“You could say the arboretum may have benefited,” said Jerry Guerrier, project manager for the Howell renovations.
“That’s the running joke.”
The mystery of the untraceable sewage was just one of the unforeseen challenges of renovating the more-than-100-year-old building.
To replace the windows, for example, workers have had to not only remove the windows, but also the brick masonry surrounding them. They salvaged what bricks they could and then spent a month-and-a-half searching for new bricks that would match the building’s look, Guerrier said.
Designers wanted to preserve the historic integrity of the building while installing new technology.

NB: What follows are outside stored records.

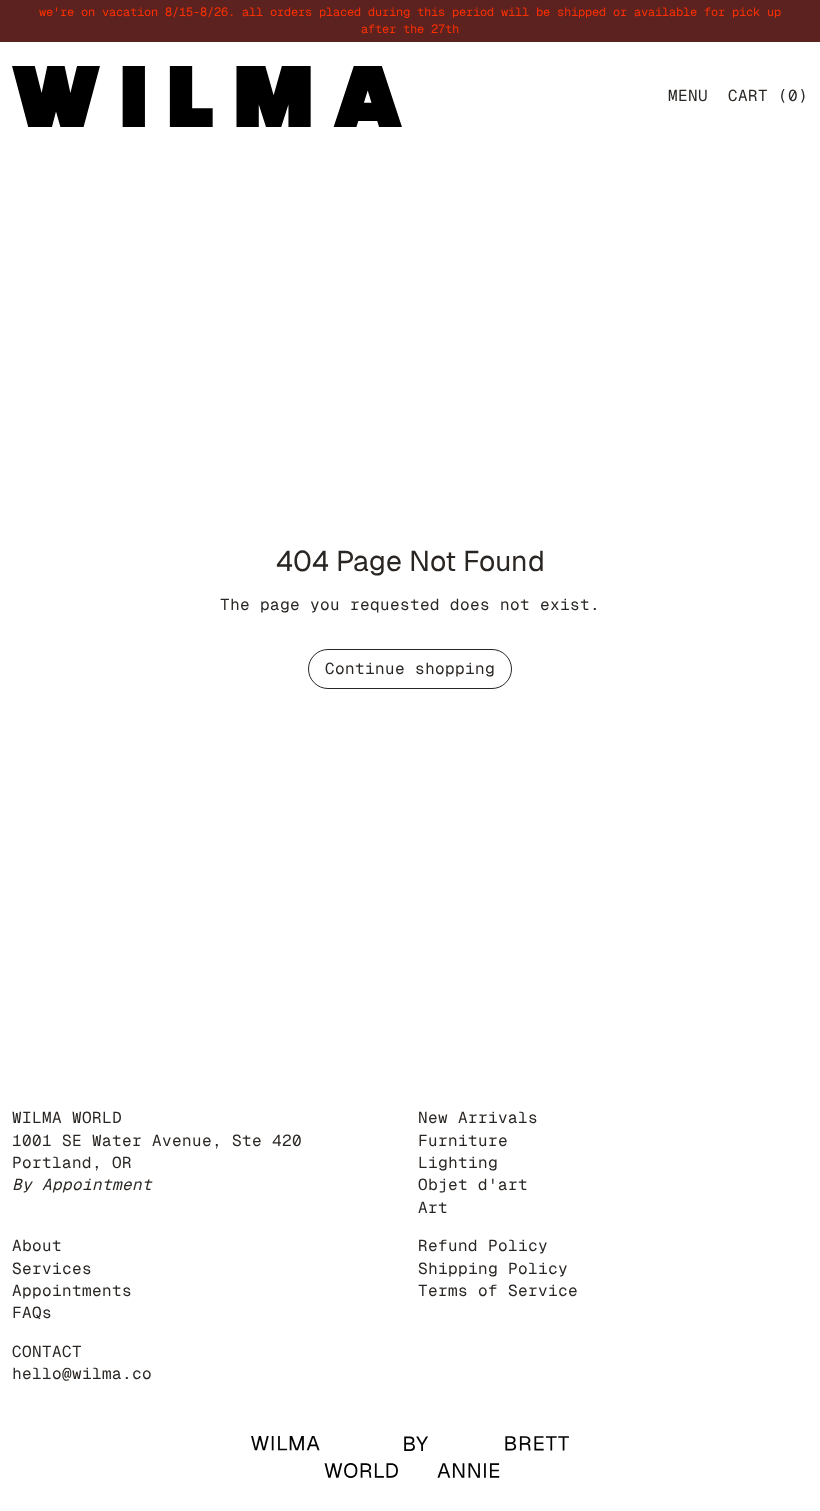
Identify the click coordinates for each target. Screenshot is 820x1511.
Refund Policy (483, 1245)
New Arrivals (478, 1117)
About (37, 1245)
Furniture (463, 1140)
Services (52, 1268)
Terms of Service (498, 1290)
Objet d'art (473, 1184)
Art (433, 1207)
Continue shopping (410, 668)
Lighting (458, 1162)
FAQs (32, 1312)
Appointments (72, 1290)
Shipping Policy (493, 1268)
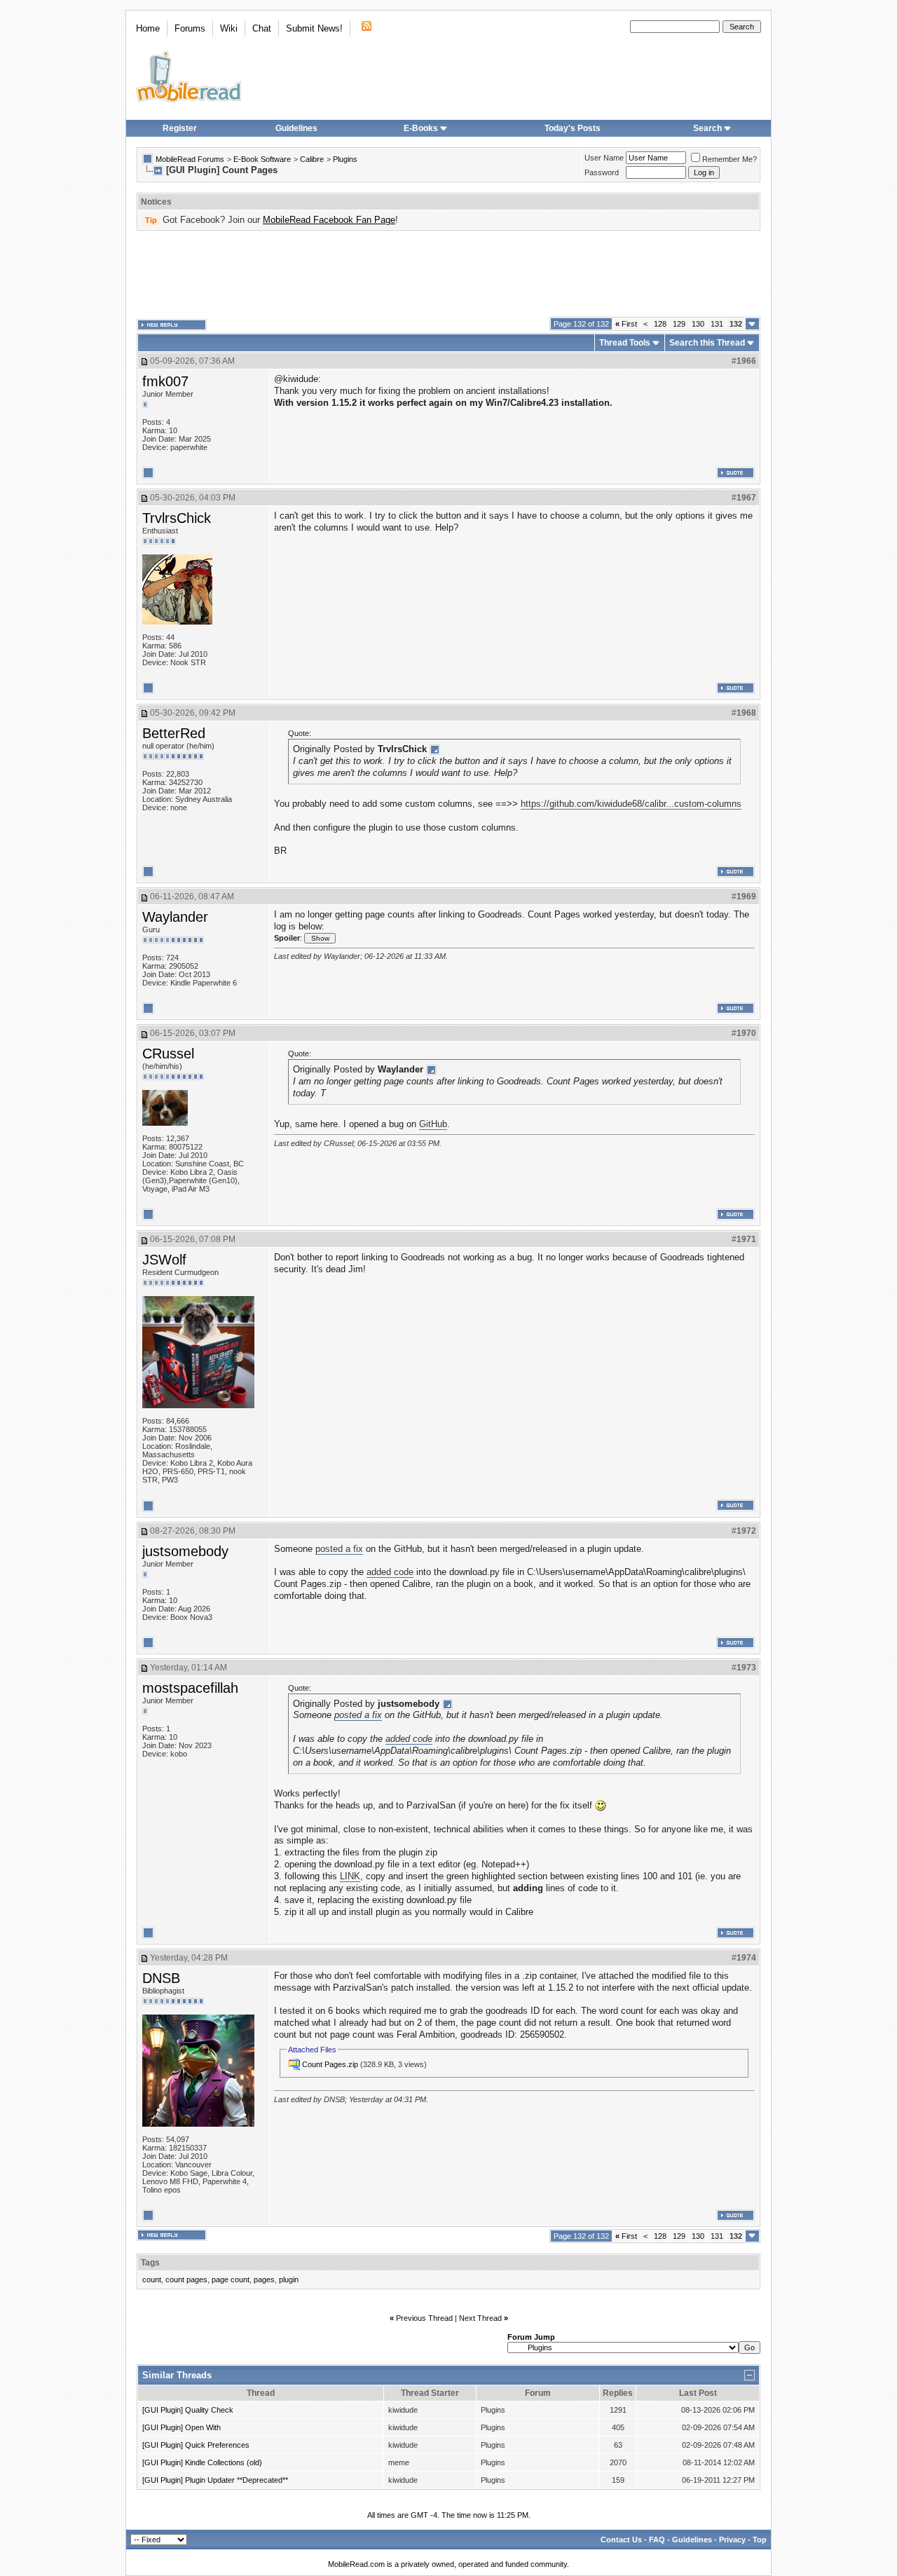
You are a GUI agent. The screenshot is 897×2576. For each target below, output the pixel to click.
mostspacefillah (190, 1688)
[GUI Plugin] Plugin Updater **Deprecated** (215, 2480)
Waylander (175, 917)
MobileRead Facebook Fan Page (329, 219)
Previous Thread (424, 2318)
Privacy (732, 2539)
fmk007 (165, 381)
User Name (604, 158)
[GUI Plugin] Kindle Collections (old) (202, 2462)
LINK (350, 1876)
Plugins (345, 159)
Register (180, 128)
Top (760, 2539)
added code (390, 1572)
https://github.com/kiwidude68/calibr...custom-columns (631, 803)
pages (264, 2279)
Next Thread (480, 2318)
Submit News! (314, 28)
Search (707, 128)
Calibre (312, 159)
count (151, 2279)
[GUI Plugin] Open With (181, 2427)
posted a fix (339, 1548)
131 (717, 324)
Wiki (229, 28)
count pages (186, 2279)
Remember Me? (729, 159)
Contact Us (621, 2539)
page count (230, 2279)
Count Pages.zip (330, 2064)
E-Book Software (262, 159)
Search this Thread (707, 343)
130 (698, 324)
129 (679, 324)
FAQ (657, 2539)
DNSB (161, 1978)
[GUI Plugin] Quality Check (187, 2410)
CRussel (168, 1053)
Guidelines (296, 128)
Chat (261, 28)
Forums (189, 28)
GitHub (433, 1124)
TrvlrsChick (176, 518)
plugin (289, 2279)
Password (601, 172)
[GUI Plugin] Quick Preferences (195, 2445)
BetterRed (173, 733)
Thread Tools (624, 343)
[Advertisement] (448, 274)
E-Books (421, 128)
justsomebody (185, 1551)
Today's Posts (573, 128)
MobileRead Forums (190, 159)
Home (148, 28)
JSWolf (164, 1259)
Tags (150, 2263)
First (626, 324)
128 (660, 324)
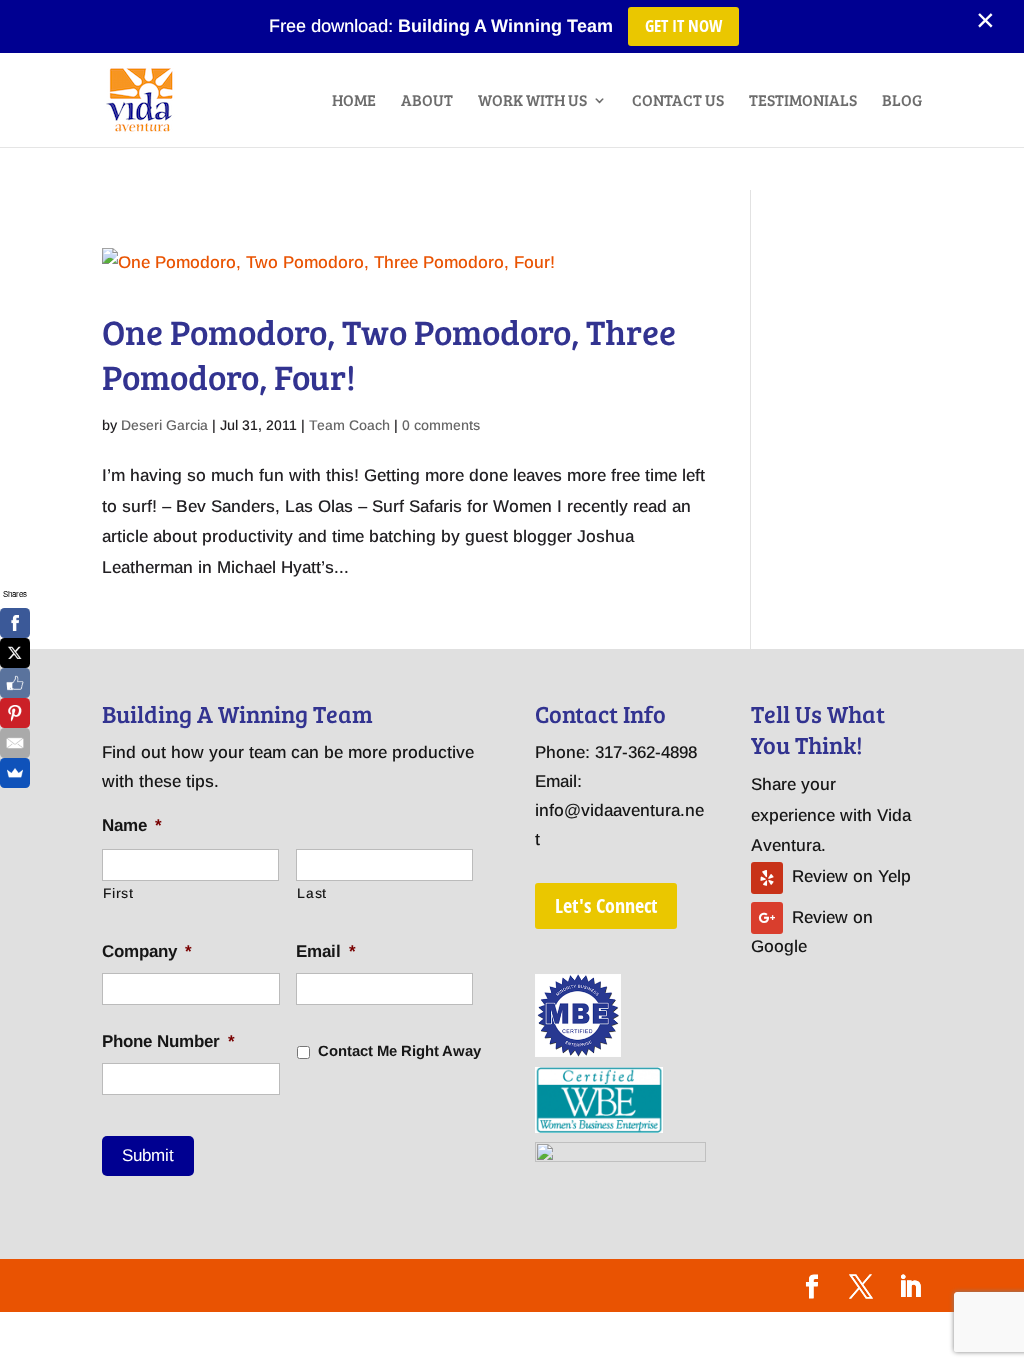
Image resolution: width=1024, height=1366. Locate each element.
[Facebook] (15, 623)
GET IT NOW (683, 25)
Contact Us (678, 101)
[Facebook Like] (15, 683)
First (118, 893)
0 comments (441, 425)
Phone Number (168, 1041)
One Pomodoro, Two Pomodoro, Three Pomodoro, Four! (389, 354)
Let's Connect (606, 905)
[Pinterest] (15, 713)
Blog (902, 101)
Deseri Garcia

The renovated building will house a lecture hall and labs for an additional wing of the University’s Department of Psychology and Neuroscience.
“We’re renovating a turn-of-the century building into a state-of-the-art lab,” Guerrier said. “We’re trying to maintain the integrity of the historic contributions, but stitching in all-new technology and systems.”
Built in 1906, Howell Hall originally housed the chemistry department. It also held the pharmacy and journalism schools at different times, said Tamsen Foote, executive assistant in the psychology and neuroscience department.
Prior to its renovations, the building operated as a “swing space” where professors could have temporary offices, a place psychology department Chairman Don Lysle called the “odds and ends of different departments.”
Although the design phase began in 2013, Guerrier said the project didn’t get off the ground until 2014, and construction didn’t start until March 2015 — one month after the original plan’s projected end date.
People in the psychology department were disappointed with the delay but understood that such large projects take time, Lysle said.
Much of Howell Hall was not up to code. The building had no sprinkler system, and what life-safety system did exist was deficient, Guerrier said. Construction workers tore out the metal fire escapes and added interior staircases at both ends of the building, along with a new entryway that allows easier access to the elevator.
Workers are upgrading utilities — including the sewage system — and replacing windows, putting on a new roof and redoing the landscaping. The budget for the entire project is $12.3 million, and Guerrier expects construction to finish in March 2016.
When Davie Hall, the current home of the department, was reassessed for space, the report found the department needed twice as much space as it had, Lysle said.
“The field is becoming much more technology-driven, which requires more equipment,” he said.
The fields of biology and psychology are also moving together, creating the need for physiological research as well, he said.
Lysle said people in the psychology department are excited to expand into the much-needed space Howell will provide.
“We’re just happy that it’s going on, even if it’s construction noise,” he said.